Gabe Logan is your classic comic book secret agent, little wonder then that comics scribe Greg Rucka has been brought on to tell the new tale. So he gets himself into the kinds of plots involving terrorists and big explosions not so much in the way Bond would, but Nick Fury instead could be right at home. Word has it that this new storyline features a potential reversal, some intriguing plot twistery, and a betrayal from long time partner Lian Xing. But little of that matters at the moment. We're on a helicopter flying at high speed-low altitude over the Indian Ocean heading towards a US Naval Supply Ship that's been taken over by Somali terrorists. Gabe has a job to do.
Our arrival was more than a little expected. The terrorists take control of the ships missile launchers and using anti aircraft RPGs put up a rousing defense. Using the chaingun on the side of the helicopter, you've got to take them out before they take you down. Not a bad way to wake up in the morning, and aiming with the analog nub makes taking out these guys a piece of cake.
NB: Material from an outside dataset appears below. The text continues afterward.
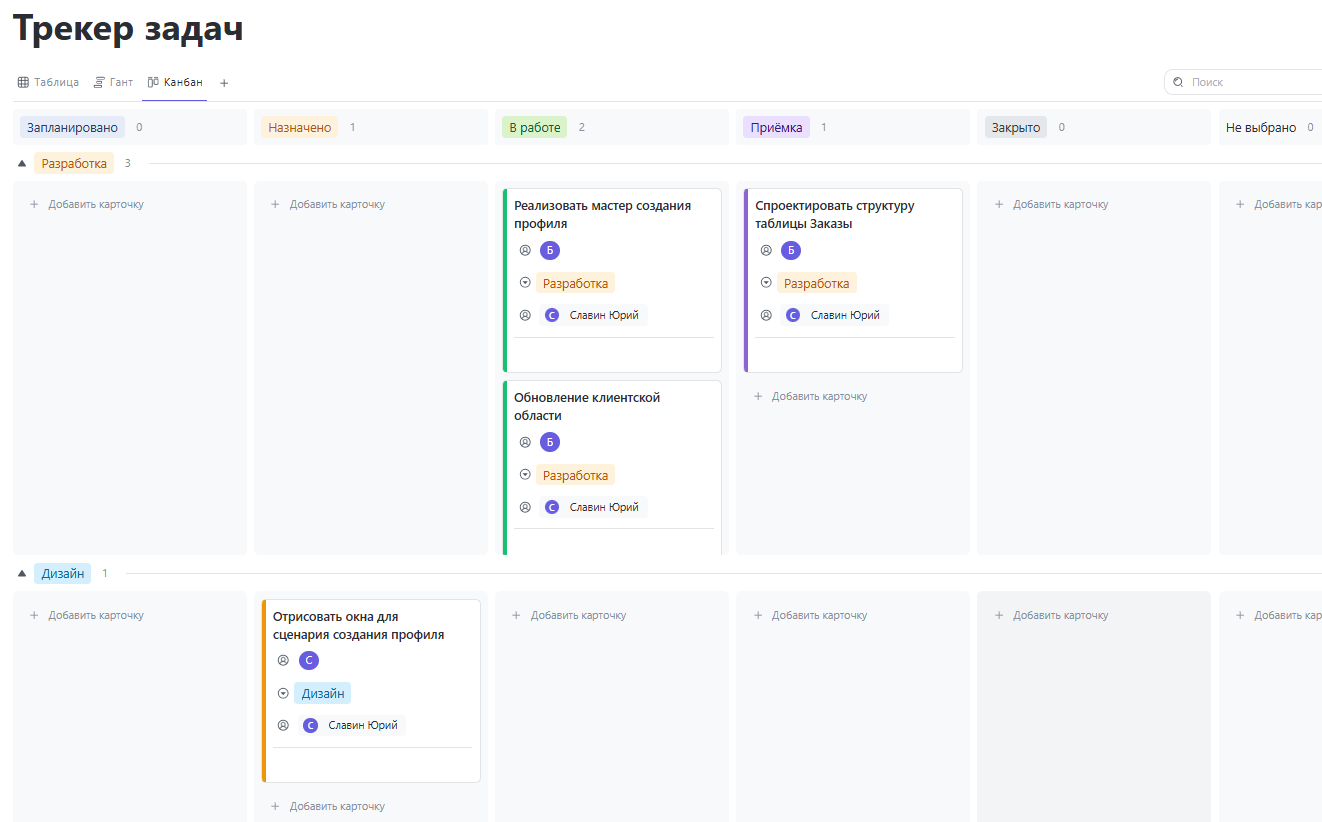
Task: Click the plus icon to add a new view
Action: click(224, 83)
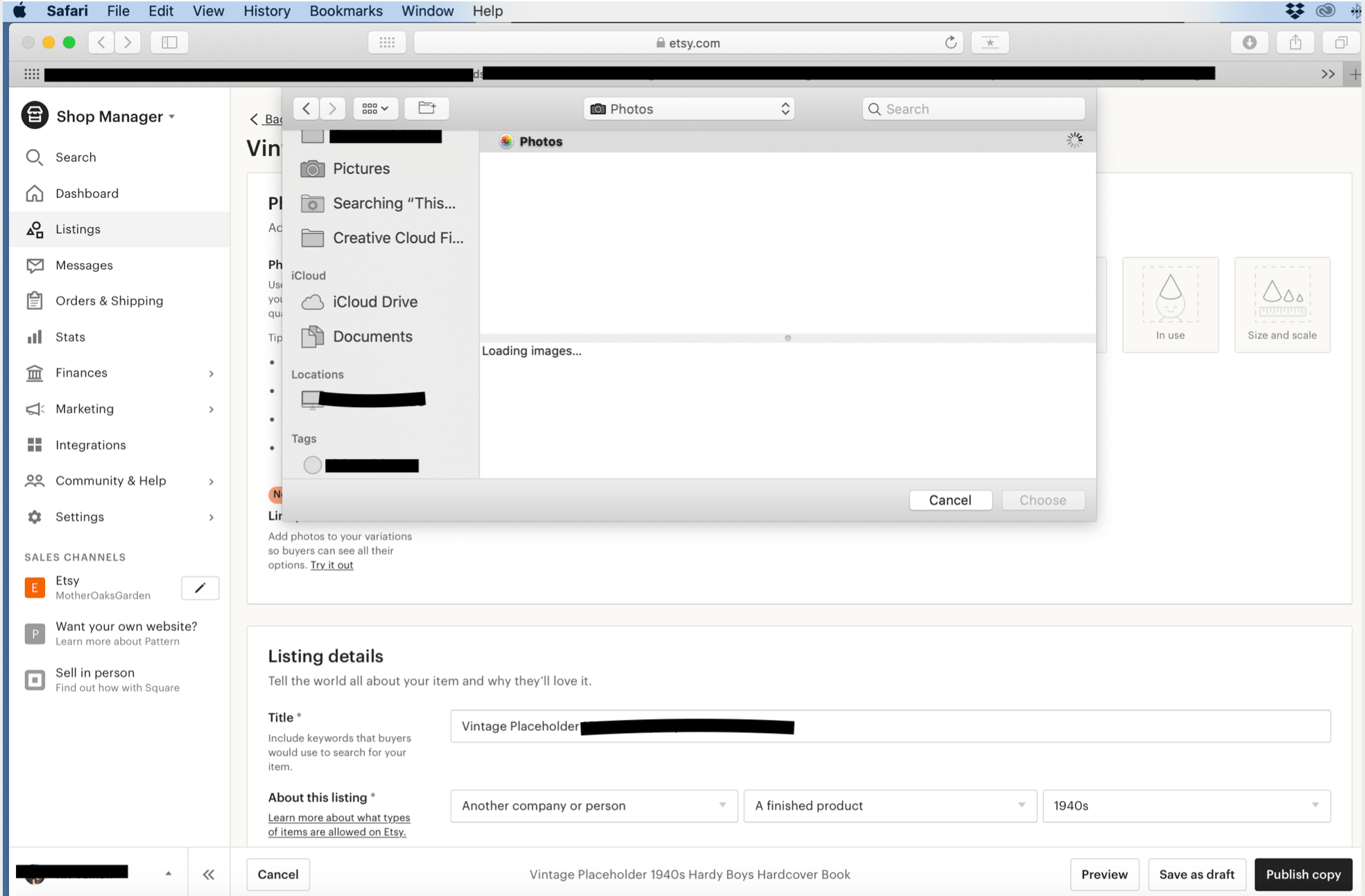
Task: Open the 1940s era dropdown
Action: 1185,806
Once they're cleared out, we make a clean landing and get ready to shoot up the bad guys on foot and we get right acquainted with the cover system. Tap forward once with the analog nub and you stick to the wall. From there you're generally safe enough to take your time with the aiming. And if you're just getting started, then taking time with it is key. You aim with the face buttons and it takes a bit of a leap coming from the past several years of dual analog control. But once you get used to it, you'll never need a second analog stick. On my second run through, headshots are simple and satisfying.
Moving from cover to cover is a big part of the game, as cover is plentiful but available for the bad guys too. With the ability to blind fire and the available flashbangs, you've got enough to distract and startle your enemies. Should you need to keep firing on the go, you can lock onto targets with the L trigger. It's not accurate but its enough to get you to the next position of cover. The balance of aggression in your enemies and your available firepower is well done. And so far in the game you're never lacking for another target. If the demo was asking to be action packed, then they got that part down. The oddest exception is the inclusion of QTEs (quick-time events). Instead of doing a simple thing like pushing a button to attach a crane to some rubble, you've got to hit the correct face buttons in a timed sequence. In the cases presented in the demo it stops the action dead in its tracks, so heres hoping for a more calculated use of such QTEs throughout the course of the main game.
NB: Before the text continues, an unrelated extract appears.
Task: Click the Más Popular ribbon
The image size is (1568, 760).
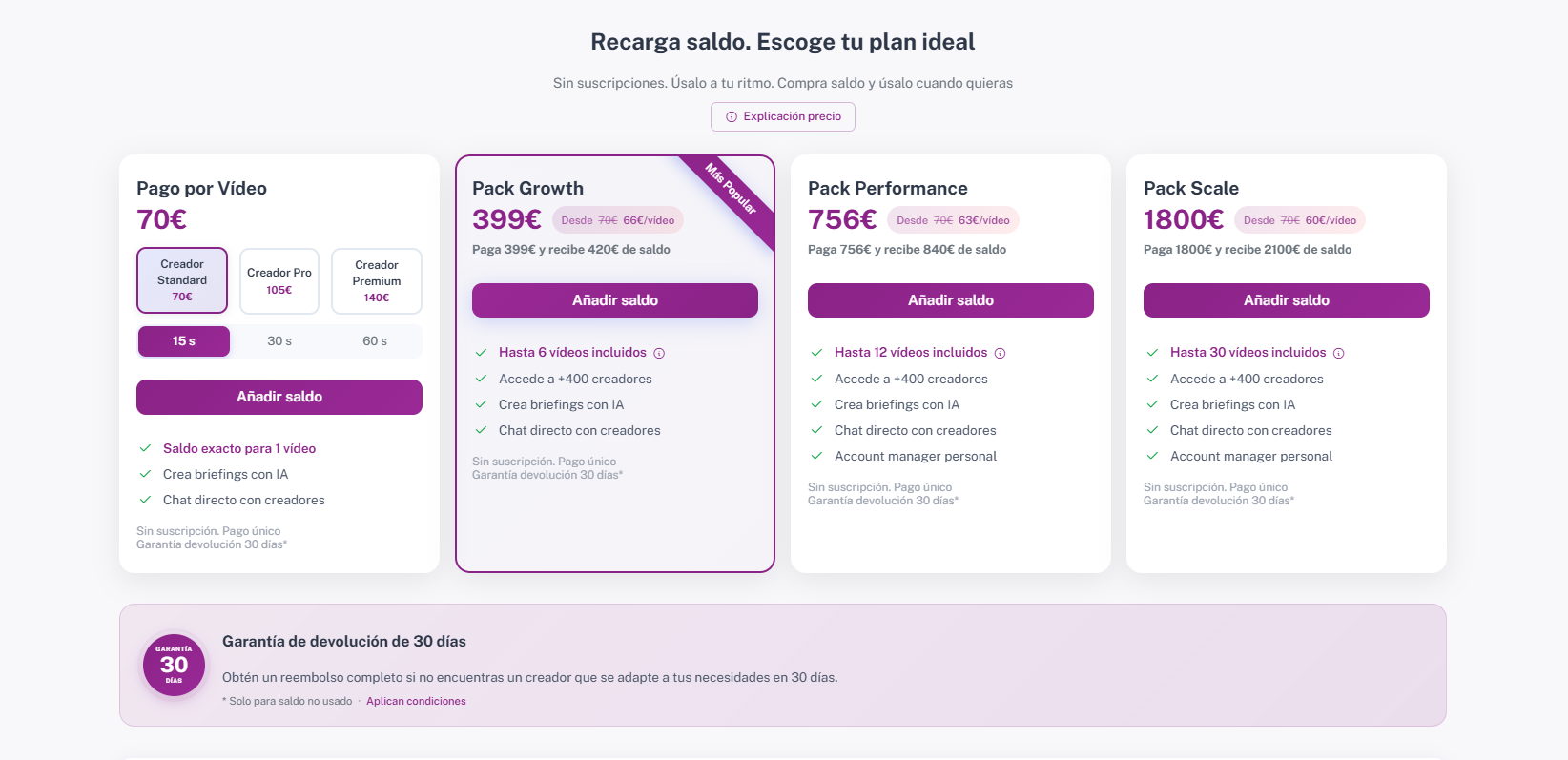Action: coord(731,189)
But the main game is already more than alright, the controls are tight and the play is satisfying. With the additional multiplayer component returning with the maps from Dark Mirror and more ready for 4 on 4 battles, and voice chat included, its online component does not appear lacking. The question of whether or not it's going to be a satisfying experience seems moot. Being the sequel to one of the PSPs premiere action titles, offering what appears to be more of the same with a new story full of those excellent mad spy escapades, the only question seems to be will it be a worthy encore.